**SET TASK:**
Retype every line of the listing below without any change.

**RECORDED DATA:**
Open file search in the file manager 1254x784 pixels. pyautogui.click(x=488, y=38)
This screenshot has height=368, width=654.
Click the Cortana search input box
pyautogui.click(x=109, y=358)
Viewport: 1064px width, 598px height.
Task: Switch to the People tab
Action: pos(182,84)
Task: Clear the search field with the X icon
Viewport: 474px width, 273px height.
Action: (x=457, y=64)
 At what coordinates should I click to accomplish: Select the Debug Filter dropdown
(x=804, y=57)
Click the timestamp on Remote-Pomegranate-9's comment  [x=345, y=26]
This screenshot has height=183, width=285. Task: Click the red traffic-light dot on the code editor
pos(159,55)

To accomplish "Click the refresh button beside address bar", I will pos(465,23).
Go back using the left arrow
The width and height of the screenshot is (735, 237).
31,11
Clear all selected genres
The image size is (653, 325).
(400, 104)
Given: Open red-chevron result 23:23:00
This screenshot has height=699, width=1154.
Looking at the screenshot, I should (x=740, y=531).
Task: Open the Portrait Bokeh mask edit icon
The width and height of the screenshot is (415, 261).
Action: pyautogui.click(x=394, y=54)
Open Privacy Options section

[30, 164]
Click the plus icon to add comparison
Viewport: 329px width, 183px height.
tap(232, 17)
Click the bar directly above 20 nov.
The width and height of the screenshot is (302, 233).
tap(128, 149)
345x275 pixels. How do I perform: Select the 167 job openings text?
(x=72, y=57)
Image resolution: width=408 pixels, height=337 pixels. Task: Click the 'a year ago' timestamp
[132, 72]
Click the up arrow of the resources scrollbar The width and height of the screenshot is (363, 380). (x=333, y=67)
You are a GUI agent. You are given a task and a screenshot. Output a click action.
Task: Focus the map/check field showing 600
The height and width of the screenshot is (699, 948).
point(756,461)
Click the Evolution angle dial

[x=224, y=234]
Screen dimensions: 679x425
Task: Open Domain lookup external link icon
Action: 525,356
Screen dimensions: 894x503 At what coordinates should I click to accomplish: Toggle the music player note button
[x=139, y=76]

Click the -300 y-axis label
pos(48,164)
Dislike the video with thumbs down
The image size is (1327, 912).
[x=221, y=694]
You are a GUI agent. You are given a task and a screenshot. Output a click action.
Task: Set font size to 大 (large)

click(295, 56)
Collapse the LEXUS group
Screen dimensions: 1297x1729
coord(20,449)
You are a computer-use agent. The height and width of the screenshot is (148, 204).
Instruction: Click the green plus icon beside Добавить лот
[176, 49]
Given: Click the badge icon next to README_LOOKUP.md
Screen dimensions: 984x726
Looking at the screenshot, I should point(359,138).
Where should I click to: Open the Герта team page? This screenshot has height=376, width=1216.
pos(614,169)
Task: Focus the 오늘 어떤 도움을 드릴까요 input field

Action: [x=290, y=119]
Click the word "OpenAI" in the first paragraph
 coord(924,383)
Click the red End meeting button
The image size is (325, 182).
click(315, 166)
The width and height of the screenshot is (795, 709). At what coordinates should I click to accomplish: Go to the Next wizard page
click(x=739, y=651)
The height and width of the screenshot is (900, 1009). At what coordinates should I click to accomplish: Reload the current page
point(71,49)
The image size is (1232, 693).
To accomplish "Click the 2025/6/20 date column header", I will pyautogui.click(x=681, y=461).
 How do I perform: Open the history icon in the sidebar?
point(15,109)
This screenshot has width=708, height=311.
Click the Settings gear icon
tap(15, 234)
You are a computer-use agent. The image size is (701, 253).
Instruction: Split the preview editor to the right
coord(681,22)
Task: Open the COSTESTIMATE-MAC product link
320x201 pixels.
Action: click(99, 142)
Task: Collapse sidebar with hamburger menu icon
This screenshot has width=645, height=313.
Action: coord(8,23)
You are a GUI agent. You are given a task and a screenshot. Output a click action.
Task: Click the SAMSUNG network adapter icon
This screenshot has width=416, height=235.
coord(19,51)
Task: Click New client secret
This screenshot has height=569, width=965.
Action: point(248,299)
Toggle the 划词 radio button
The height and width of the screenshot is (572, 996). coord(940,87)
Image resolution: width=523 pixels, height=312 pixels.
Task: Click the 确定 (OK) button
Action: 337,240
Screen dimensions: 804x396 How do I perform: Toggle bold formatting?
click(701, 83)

**TASK ANSWER:**
Open file search in the file manager 1254x784 pixels. pyautogui.click(x=488, y=38)
This screenshot has height=368, width=654.
Click the Cortana search input box
pyautogui.click(x=109, y=358)
Viewport: 1064px width, 598px height.
Task: Switch to the People tab
Action: pos(182,84)
Task: Clear the search field with the X icon
Viewport: 474px width, 273px height.
Action: (x=457, y=64)
 At what coordinates should I click to accomplish: Select the Debug Filter dropdown
(x=804, y=57)
Click the timestamp on Remote-Pomegranate-9's comment  [x=345, y=26]
This screenshot has height=183, width=285. Task: Click the red traffic-light dot on the code editor
pos(159,55)

To accomplish "Click the refresh button beside address bar", I will pos(465,23).
Go back using the left arrow
The width and height of the screenshot is (735, 237).
31,11
Clear all selected genres
The image size is (653, 325).
(400, 104)
Given: Open red-chevron result 23:23:00
This screenshot has height=699, width=1154.
Looking at the screenshot, I should (x=740, y=531).
Task: Open the Portrait Bokeh mask edit icon
The width and height of the screenshot is (415, 261).
Action: pyautogui.click(x=394, y=54)
Open Privacy Options section

[30, 164]
Click the plus icon to add comparison
Viewport: 329px width, 183px height.
tap(232, 17)
Click the bar directly above 20 nov.
The width and height of the screenshot is (302, 233).
tap(128, 149)
345x275 pixels. How do I perform: Select the 167 job openings text?
(x=72, y=57)
Image resolution: width=408 pixels, height=337 pixels. Task: Click the 'a year ago' timestamp
[132, 72]
Click the up arrow of the resources scrollbar The width and height of the screenshot is (363, 380). (x=333, y=67)
You are a GUI agent. You are given a task and a screenshot. Output a click action.
Task: Focus the map/check field showing 600
The height and width of the screenshot is (699, 948).
point(756,461)
Click the Evolution angle dial

[x=224, y=234]
Screen dimensions: 679x425
Task: Open Domain lookup external link icon
Action: 525,356
Screen dimensions: 894x503 At what coordinates should I click to accomplish: Toggle the music player note button
[x=139, y=76]

Click the -300 y-axis label
pos(48,164)
Dislike the video with thumbs down
The image size is (1327, 912).
[x=221, y=694]
You are a GUI agent. You are given a task and a screenshot. Output a click action.
Task: Set font size to 大 (large)

click(295, 56)
Collapse the LEXUS group
Screen dimensions: 1297x1729
coord(20,449)
You are a computer-use agent. The height and width of the screenshot is (148, 204).
Instruction: Click the green plus icon beside Добавить лот
[176, 49]
Given: Click the badge icon next to README_LOOKUP.md
Screen dimensions: 984x726
Looking at the screenshot, I should point(359,138).
Where should I click to: Open the Герта team page? This screenshot has height=376, width=1216.
pos(614,169)
Task: Focus the 오늘 어떤 도움을 드릴까요 input field

Action: [x=290, y=119]
Click the word "OpenAI" in the first paragraph
 coord(924,383)
Click the red End meeting button
The image size is (325, 182).
click(315, 166)
The width and height of the screenshot is (795, 709). At what coordinates should I click to accomplish: Go to the Next wizard page
click(x=739, y=651)
The height and width of the screenshot is (900, 1009). At what coordinates should I click to accomplish: Reload the current page
point(71,49)
The image size is (1232, 693).
To accomplish "Click the 2025/6/20 date column header", I will pyautogui.click(x=681, y=461).
 How do I perform: Open the history icon in the sidebar?
point(15,109)
This screenshot has width=708, height=311.
Click the Settings gear icon
tap(15, 234)
You are a computer-use agent. The image size is (701, 253).
Instruction: Split the preview editor to the right
coord(681,22)
Task: Open the COSTESTIMATE-MAC product link
320x201 pixels.
Action: click(99, 142)
Task: Collapse sidebar with hamburger menu icon
This screenshot has width=645, height=313.
Action: coord(8,23)
You are a GUI agent. You are given a task and a screenshot. Output a click action.
Task: Click the SAMSUNG network adapter icon
This screenshot has width=416, height=235.
coord(19,51)
Task: Click New client secret
This screenshot has height=569, width=965.
Action: point(248,299)
Toggle the 划词 radio button
The height and width of the screenshot is (572, 996). coord(940,87)
Image resolution: width=523 pixels, height=312 pixels.
Task: Click the 确定 (OK) button
Action: 337,240
Screen dimensions: 804x396 How do I perform: Toggle bold formatting?
click(701, 83)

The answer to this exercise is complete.